Caregiving Decisions: 3 Signs That It’s Time To Find A Long-Term Solution To Your Aging Parent’s Care Needs

As a family caregiver, your parent's health and safety is your highest priority. Unfortunately, there usually comes a time when a single caregiver can no longer meet all of the needs of an aging or ill adult. However, this sometimes happen so slowly that it may leave you wondering if a long-term solution for your parent's care is the right decision. As you reassess the current care plan, look for these signs that let you know that it is time to provide your parent with extra support.

Seeing Safety Hazards In Their Home

Many older adults are able to live independently for many years. Yet memory loss and declines in their mobility place them at risk for serious injuries or illnesses that can reduce their quality of life. Noticing things such as your parent forgetting to turn off the stove or tripping over clutter in the living room are signs that they may need help with their activities of daily living. In long-term assisted living, professional caregivers help look out for safety hazards so that older adults always have a safe environment in which to live.

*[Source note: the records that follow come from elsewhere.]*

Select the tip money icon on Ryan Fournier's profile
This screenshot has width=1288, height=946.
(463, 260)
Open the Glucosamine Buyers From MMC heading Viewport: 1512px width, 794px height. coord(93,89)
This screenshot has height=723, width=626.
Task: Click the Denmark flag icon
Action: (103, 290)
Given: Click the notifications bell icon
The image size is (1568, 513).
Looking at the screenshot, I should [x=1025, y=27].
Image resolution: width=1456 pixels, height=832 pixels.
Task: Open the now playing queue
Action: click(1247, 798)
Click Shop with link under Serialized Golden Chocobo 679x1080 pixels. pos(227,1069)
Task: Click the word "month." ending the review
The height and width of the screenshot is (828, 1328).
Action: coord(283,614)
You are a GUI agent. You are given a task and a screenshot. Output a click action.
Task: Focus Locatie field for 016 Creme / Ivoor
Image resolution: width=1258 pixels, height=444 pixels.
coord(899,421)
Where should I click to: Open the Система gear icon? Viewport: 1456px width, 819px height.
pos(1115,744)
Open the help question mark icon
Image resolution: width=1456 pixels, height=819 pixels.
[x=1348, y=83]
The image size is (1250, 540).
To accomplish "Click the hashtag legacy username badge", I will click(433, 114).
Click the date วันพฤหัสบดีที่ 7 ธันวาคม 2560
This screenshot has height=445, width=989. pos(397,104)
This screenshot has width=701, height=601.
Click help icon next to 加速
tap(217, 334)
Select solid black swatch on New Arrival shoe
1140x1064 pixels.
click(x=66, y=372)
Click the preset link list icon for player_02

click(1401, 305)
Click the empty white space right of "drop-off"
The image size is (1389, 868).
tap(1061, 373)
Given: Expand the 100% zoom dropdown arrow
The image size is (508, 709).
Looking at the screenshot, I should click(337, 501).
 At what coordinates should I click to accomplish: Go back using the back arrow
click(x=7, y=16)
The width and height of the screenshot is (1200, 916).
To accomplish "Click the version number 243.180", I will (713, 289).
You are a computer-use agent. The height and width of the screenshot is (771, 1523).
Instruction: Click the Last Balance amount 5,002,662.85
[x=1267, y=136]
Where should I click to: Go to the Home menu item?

Feeling Overwhelmed By Changes In Their Care Plan

It is also common to start out as a family caregiver with the best intentions of providing long-term care. Yet new changes in your parent's health leave you overwhelmed by the scope of the responsibilities that you have taken on. For instance, you may not be able to stay up all night to prevent wandering behaviors from your loved one with dementia. When you feel like you are in over your head, it is better for your parent to reach out for support from a professional care team who can help keep them safe.

Worrying About Their Emotional Needs Being Met

Older adults who live alone are at risk for becoming isolated. Although you can stop by and spend time with them every day, the truth is that they will spend the majority of their day alone. This can eventually lead to negative emotional health issues such as depression and anxiety. With long-term assisted living care, your loved one will have someone around them the majority of the day, and they can even participate in social activities that are designed for people with similar health changes and abilities.

Making long-term care decisions for your loved one is tough, and it is important to talk to others about the right type of care to meet your parent's needs. Watching for these signs is the first step toward making a change. Now, you can simply work with your loved one to find an assisted living home that allows them to thrive.